**Information provided**
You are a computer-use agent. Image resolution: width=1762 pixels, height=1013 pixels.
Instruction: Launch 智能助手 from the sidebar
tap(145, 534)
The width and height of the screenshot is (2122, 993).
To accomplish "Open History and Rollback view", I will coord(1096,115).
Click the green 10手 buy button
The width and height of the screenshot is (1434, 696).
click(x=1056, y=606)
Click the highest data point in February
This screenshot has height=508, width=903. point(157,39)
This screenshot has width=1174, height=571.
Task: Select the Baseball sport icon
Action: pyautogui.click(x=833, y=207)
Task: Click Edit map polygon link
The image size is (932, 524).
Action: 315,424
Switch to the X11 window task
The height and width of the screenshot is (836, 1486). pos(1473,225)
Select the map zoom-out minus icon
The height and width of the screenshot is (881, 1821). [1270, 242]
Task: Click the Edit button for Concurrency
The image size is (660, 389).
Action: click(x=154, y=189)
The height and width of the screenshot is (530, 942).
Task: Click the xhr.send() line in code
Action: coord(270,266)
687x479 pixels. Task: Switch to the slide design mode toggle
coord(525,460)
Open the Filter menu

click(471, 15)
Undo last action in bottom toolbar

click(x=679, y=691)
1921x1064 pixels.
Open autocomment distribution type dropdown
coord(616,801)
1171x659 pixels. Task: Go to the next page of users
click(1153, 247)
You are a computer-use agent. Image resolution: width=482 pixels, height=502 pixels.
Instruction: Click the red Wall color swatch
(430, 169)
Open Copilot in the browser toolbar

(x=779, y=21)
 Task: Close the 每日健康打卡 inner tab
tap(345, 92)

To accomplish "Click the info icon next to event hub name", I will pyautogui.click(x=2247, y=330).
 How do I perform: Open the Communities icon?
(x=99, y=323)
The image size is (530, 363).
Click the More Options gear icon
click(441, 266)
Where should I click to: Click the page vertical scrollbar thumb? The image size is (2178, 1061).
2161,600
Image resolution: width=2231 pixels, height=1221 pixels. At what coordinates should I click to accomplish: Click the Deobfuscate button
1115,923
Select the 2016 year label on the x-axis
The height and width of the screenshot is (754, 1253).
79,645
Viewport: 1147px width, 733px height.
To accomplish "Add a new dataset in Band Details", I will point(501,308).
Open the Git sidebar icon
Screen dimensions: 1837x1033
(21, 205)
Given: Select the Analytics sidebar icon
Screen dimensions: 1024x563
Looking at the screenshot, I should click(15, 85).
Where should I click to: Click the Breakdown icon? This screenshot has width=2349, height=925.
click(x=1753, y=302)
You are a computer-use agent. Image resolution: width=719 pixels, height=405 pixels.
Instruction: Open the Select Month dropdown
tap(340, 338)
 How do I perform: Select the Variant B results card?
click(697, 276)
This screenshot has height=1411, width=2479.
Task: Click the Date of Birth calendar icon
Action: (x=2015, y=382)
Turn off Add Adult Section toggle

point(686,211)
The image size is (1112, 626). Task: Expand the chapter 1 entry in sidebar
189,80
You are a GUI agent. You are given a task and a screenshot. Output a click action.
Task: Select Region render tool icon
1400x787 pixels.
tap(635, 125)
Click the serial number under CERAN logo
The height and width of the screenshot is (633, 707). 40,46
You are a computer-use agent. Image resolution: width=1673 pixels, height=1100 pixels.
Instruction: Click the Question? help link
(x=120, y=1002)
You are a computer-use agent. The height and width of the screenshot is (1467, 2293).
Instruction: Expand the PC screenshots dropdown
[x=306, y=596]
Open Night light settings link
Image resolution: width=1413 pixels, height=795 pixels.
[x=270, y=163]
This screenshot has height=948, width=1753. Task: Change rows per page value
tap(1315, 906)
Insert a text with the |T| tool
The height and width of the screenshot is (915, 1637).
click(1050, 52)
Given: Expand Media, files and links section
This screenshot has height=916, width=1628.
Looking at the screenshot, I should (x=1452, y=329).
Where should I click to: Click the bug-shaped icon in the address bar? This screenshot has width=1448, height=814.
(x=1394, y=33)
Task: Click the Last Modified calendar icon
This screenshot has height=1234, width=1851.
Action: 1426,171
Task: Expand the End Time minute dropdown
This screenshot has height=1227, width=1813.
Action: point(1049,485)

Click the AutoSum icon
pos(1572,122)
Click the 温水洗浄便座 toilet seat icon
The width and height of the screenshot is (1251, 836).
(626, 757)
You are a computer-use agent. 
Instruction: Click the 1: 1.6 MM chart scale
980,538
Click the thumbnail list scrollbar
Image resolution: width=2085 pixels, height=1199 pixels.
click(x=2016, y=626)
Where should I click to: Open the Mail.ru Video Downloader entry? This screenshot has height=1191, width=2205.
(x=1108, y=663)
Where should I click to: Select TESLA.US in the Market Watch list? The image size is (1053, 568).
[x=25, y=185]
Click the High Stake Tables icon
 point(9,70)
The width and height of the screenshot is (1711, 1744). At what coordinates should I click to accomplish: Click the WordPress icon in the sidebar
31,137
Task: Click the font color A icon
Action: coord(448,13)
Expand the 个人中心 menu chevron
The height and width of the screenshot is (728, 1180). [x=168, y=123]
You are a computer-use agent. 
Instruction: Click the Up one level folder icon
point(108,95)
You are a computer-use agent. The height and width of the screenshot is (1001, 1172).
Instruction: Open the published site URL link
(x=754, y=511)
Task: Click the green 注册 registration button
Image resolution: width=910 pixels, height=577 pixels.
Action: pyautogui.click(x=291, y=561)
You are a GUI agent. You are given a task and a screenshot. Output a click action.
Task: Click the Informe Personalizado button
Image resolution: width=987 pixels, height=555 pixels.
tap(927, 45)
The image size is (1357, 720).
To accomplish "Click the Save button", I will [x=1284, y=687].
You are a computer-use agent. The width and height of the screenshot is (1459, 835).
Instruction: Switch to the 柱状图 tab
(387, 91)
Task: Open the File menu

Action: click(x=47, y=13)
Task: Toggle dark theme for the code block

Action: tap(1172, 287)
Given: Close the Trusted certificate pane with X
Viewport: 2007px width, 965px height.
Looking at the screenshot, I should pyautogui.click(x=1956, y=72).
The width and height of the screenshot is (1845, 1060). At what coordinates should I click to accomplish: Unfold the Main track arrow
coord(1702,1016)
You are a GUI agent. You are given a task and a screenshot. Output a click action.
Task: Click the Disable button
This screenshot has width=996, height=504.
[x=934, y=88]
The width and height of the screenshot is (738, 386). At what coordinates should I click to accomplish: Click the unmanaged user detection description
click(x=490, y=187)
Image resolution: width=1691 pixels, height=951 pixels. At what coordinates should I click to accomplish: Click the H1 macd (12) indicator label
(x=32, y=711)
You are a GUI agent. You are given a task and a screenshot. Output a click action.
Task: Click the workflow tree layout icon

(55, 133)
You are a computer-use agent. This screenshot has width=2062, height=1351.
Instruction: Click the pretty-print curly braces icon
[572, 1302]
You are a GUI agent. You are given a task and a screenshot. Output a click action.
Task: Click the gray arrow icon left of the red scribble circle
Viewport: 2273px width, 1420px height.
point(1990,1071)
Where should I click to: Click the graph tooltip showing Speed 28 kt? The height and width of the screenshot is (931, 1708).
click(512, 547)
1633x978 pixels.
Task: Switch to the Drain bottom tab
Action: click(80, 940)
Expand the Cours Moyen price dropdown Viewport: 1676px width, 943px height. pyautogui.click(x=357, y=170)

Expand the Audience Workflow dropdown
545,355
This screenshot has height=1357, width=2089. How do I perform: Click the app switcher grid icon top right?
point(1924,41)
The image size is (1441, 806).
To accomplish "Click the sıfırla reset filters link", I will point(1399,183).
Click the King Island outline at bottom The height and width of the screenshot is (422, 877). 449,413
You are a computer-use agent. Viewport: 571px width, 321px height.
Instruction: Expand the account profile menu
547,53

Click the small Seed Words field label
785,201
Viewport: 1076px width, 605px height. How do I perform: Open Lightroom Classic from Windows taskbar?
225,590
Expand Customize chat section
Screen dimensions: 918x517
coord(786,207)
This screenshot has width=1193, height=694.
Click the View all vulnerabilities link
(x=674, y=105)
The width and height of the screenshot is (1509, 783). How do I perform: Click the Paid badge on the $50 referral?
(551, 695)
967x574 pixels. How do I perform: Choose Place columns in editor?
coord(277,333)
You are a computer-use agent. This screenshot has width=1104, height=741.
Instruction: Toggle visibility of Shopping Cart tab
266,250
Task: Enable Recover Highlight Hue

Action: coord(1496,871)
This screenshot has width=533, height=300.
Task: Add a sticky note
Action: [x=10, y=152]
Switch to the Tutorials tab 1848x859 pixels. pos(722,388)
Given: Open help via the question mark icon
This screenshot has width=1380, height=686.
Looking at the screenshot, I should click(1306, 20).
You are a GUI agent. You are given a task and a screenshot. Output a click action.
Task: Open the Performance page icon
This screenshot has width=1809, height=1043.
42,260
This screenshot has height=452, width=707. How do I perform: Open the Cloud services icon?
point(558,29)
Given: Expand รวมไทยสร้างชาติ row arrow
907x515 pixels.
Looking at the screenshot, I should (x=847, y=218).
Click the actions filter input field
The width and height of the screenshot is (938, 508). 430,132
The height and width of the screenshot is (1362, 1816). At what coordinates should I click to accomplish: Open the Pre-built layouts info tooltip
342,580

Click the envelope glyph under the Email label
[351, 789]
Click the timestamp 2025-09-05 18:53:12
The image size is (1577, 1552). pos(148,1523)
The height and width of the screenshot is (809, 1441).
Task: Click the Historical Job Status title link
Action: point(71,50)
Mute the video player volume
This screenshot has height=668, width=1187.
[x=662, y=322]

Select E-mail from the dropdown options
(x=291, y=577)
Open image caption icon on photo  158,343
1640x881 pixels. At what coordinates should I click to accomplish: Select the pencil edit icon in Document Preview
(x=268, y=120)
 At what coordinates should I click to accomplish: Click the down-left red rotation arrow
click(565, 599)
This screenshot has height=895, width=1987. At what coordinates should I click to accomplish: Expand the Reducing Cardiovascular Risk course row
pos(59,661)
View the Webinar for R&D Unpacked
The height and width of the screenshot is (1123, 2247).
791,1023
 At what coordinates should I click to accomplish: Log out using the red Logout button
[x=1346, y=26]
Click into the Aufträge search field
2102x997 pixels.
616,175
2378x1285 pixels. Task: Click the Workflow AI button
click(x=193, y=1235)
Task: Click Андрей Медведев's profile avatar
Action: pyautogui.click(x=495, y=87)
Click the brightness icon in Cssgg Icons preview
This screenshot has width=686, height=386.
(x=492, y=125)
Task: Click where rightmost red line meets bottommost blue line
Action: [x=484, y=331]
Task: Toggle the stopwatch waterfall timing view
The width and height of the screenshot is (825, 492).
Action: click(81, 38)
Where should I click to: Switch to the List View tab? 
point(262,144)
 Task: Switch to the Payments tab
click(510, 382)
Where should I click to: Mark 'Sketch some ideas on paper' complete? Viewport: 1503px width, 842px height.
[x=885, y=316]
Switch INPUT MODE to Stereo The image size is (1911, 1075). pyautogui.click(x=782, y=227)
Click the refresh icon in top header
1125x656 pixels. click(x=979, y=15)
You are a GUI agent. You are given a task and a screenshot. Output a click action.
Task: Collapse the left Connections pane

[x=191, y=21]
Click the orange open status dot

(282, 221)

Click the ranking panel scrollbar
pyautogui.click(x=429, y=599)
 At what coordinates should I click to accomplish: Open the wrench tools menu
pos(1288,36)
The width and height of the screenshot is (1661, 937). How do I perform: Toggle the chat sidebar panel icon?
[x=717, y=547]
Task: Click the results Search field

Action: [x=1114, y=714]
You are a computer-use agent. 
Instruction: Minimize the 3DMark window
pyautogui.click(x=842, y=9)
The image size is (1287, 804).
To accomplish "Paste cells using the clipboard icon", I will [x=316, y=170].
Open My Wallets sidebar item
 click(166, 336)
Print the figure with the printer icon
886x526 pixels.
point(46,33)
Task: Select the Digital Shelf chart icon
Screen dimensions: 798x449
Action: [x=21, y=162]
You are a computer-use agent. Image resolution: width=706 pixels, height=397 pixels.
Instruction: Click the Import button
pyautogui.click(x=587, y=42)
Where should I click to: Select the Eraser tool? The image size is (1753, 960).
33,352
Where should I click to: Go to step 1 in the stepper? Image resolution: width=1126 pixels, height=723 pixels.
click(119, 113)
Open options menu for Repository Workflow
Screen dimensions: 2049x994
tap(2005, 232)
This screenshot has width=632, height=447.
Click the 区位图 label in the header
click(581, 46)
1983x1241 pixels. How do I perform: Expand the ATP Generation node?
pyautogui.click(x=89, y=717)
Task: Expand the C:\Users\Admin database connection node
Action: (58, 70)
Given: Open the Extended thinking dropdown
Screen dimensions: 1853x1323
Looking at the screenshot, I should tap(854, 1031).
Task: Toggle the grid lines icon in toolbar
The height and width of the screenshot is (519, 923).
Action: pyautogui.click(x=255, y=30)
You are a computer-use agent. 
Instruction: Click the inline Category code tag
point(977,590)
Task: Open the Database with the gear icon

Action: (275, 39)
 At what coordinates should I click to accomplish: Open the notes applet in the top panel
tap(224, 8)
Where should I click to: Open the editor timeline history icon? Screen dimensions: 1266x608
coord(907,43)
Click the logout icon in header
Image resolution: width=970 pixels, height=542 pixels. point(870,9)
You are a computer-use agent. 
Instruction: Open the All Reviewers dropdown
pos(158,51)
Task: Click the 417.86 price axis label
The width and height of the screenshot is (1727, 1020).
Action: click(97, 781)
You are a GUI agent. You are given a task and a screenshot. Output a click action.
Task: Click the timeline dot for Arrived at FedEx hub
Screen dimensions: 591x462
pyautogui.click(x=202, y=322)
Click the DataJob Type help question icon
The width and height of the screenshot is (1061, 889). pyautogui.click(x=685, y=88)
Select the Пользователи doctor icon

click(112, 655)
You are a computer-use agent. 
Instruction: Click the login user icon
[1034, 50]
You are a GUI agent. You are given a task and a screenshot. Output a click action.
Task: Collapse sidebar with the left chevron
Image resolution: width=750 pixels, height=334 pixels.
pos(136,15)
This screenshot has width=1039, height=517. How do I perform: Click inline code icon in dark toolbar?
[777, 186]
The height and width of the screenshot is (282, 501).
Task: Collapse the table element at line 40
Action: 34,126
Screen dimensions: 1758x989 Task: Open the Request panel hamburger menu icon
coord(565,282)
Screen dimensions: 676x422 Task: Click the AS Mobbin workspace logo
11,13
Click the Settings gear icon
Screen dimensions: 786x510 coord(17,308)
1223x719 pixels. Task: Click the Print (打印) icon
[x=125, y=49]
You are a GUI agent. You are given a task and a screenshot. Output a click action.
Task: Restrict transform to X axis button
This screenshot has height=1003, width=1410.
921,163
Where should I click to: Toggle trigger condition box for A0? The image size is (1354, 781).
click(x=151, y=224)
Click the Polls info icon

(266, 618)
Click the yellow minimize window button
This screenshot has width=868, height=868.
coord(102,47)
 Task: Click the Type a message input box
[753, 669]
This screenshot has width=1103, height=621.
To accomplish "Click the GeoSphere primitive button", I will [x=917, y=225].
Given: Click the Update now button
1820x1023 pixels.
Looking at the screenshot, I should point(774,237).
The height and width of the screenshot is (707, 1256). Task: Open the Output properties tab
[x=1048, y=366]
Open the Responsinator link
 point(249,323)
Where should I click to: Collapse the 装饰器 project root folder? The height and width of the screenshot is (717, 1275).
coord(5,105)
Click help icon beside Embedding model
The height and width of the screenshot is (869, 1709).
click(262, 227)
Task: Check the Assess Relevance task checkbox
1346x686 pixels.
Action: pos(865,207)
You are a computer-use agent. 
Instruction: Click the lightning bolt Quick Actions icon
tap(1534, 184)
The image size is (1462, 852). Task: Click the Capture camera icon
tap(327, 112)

**Action item**
Among the entries, find each line that includes the string "price" and copy it.

**Task solution**
Expand the Cours Moyen price dropdown Viewport: 1676px width, 943px height. pyautogui.click(x=357, y=170)
Task: Click the 417.86 price axis label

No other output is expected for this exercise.